Voluntary efforts to gather information on the production of nanomaterials have been largely unsuccessful. A UK reporting scheme initiated in 2006 received just 13 submissions in two years. A similar US Environmental Protection Agency (EPA) programme did not fare much better. It had received only 29 submissions by the end of 2008, covering 123 different nanoscale materials. The agency's own assessment concluded “it appears that approximately 90% of the different nanoscale materials that are likely to be commercially available were not reported”1. Low reporting levels are probably accounted for by the requirements for businesses to expend considerable resources in gathering information, with little direct benefit to themselves.

Against this backdrop, in January, Canada announced that it would initiate a one-off mandatory data collection from industry on the production and importation of engineered nanomaterials in quantities of greater than 1 kilogram, to help inform future regulatory decision-making. France is also in the process of introducing mandatory reporting — a move that could put it at odds with its European neighbours by creating a different regulatory environment.

Instituting mandatory reporting is a welcome move towards effective oversight, but it is only one of many steps that are needed if the promise of this technology is to be realized.

In principle, such data calls and any resulting evidence-based regulations will benefit industry by reducing uncertainty and by clarifying operational guidelines. Solid data on what nanomaterials are being produced and used (and in what quantities), what the potential risks are and how adverse effects can be minimized or avoided, will enable effective risk management. The dearth of information on human health and environmental effects is being noticed by insurance companies — for example, Lloyd's of London has placed nanotechnology in its top tier of emerging risks — raising concerns that a continued lack of data could increase the cost of company insurance.
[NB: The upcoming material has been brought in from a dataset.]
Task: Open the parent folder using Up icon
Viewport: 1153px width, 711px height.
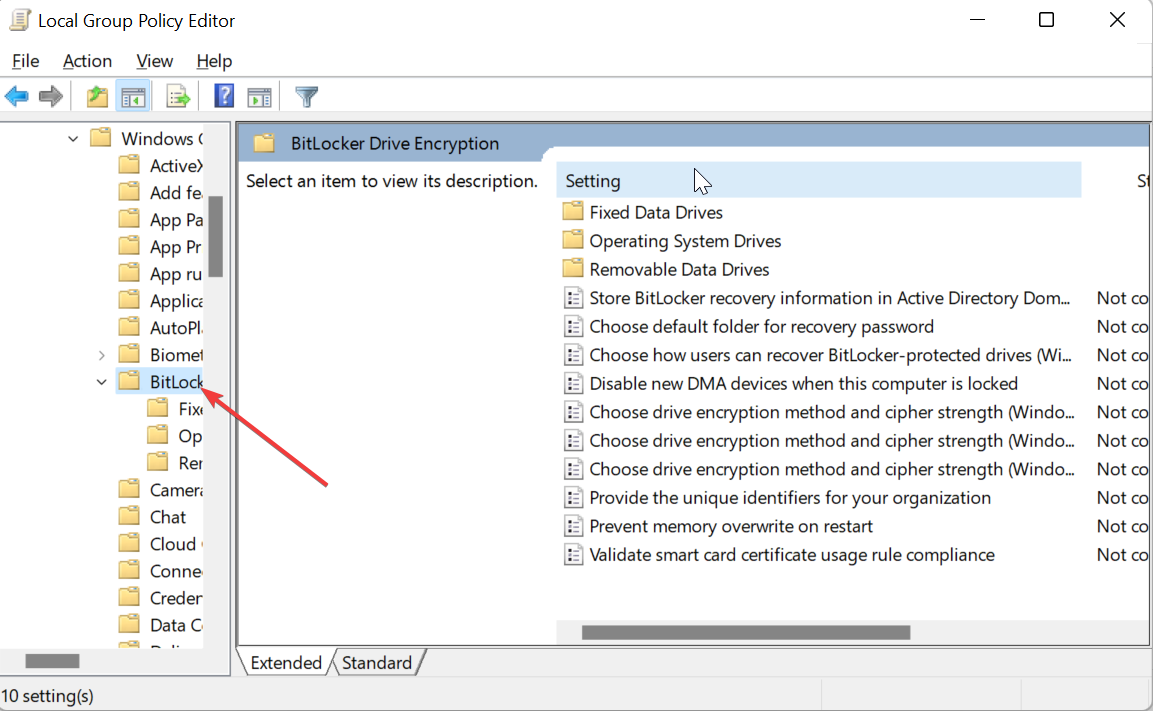Action: [x=96, y=96]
Effective oversight will depend on effective data sharing and on targeted research. Five research challenges that would help support evidence-based decisions on using nanotechnology safely were suggested in Nature in 2006 and they are still valid today2. These include exposure monitoring, toxicity testing, predicting and avoiding harmful behaviour and evaluating risks for the lifespan of the material. Several countries are addressing these challenges, but research is about 2–5 years behind the proposed timetable, and information gaps still exist in how to generate, use and dispose of engineered nanomaterials safely3.

Increase the flow

For research and regulation to work, more needs to be done to facilitate the flow of information between organizations. New government and industry partnerships are needed to ensure access to relevant and trusted data on nanomaterial risks. Small firms and start-up companies need help from government and industry associations to address potential risks and meet regulatory requirements. Mechanisms also need to be established to enable industry and researchers to share data with regulators, consumers and other businesses.

Already, non-governmental initiatives such as the GoodNanoGuide4 and the Responsible NanoCode5 are helping businesses work together to address nanomaterial safety. National and international standards organizations are developing guidance on how to work safely with nanomaterials. Additionally, the Organisation for Economic Co-operation and Development is coordinating efforts to generate toxicity data on 14 commercially relevant nanomaterials that will be publicly available.

Regulators are also acting, even in the absence of data. On 29 June, the EPA tightened its regulatory oversight on specific types of carbon nanotubes. Later this year, European rules governing the use of nanomaterials in cosmetics will come into effect, and the application to nanomaterials of European regulations on chemicals continues to be explored.

Yet progress remains patchy, and developers and regulators are a long way from understanding how to predict and manage the potential risks associated with existing nanomaterials, let alone those in the pipeline. Moves towards mandatory data collection are welcome, and we hope other nations will follow suit. But it must be accompanied by more effective and timely data sharing and oversight at the local, national and international level. Get this right, and consumers and industry stand to gain from the development of safe, sustainable new technologies. But get it wrong, and everyone is likely to lose out.